RECORDS FOR THIS EXERCISE:
<<<<
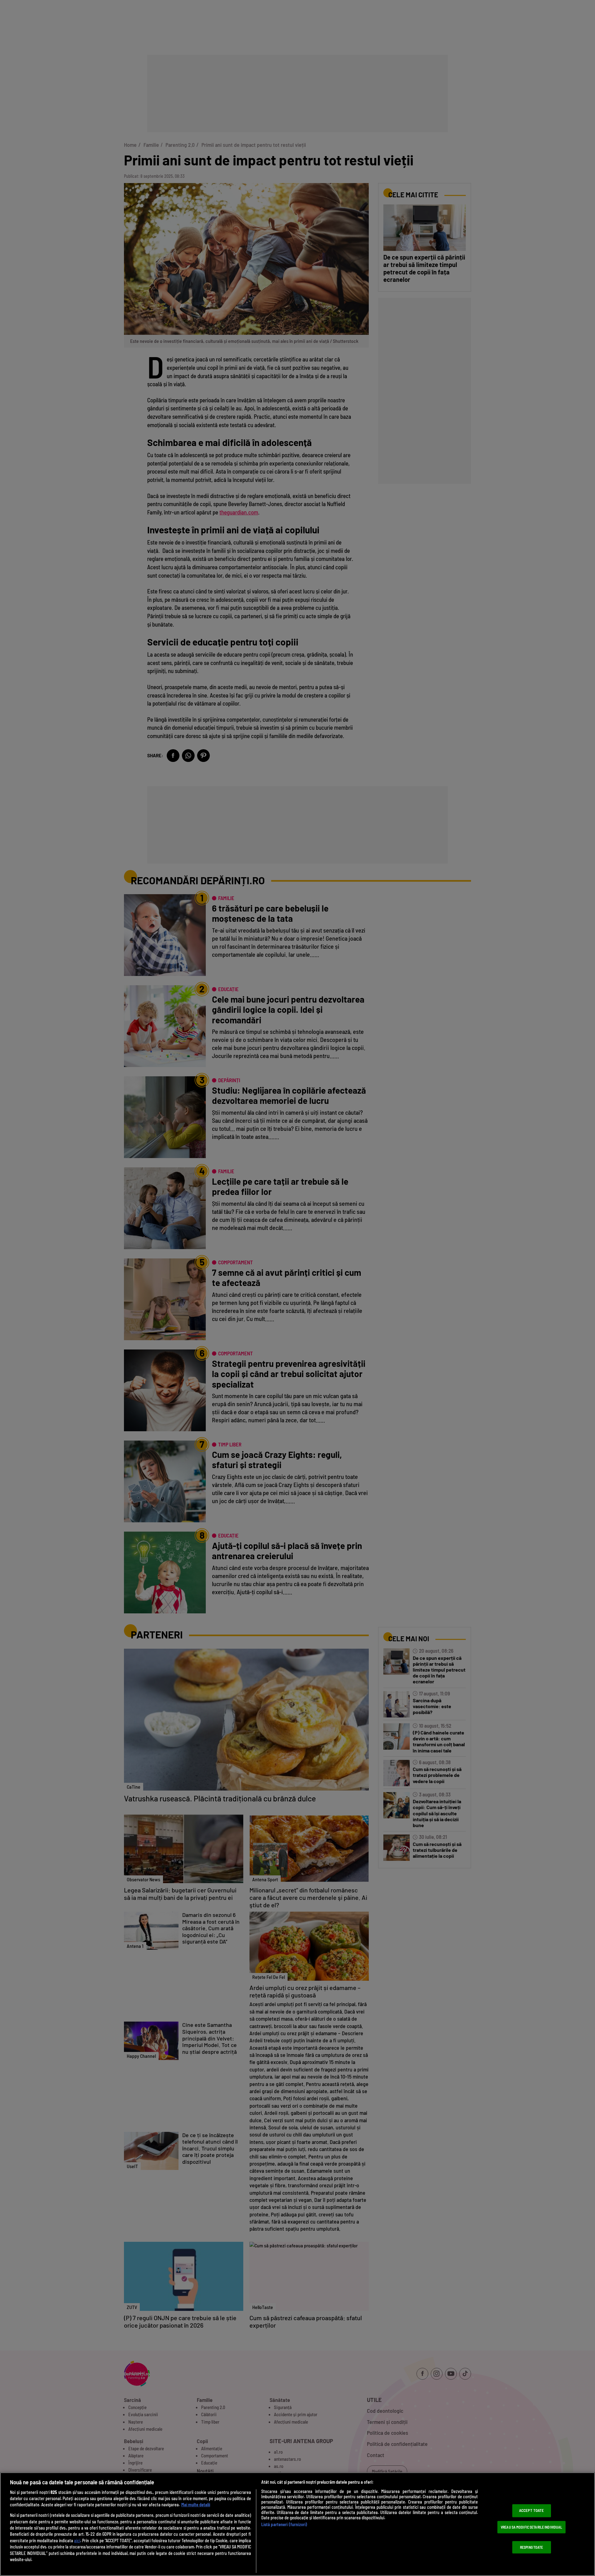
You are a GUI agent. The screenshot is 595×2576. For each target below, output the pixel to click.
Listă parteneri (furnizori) (284, 2524)
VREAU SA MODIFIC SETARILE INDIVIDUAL (531, 2527)
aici (77, 2540)
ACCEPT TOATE (531, 2510)
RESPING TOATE (531, 2547)
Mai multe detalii (195, 2504)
>>>>
DESCRIPTION OF THE TASK:
Set down all of the entries exactly. Leave the pictures out.

ANSWER SECTION:
You are a GUI agent. The screenshot is 595×2576. For each target below, output the pixel to click.
Listă parteneri (furnizori) (284, 2524)
VREAU SA MODIFIC SETARILE INDIVIDUAL (531, 2527)
aici (77, 2540)
ACCEPT TOATE (531, 2510)
RESPING TOATE (531, 2547)
Mai multe detalii (195, 2504)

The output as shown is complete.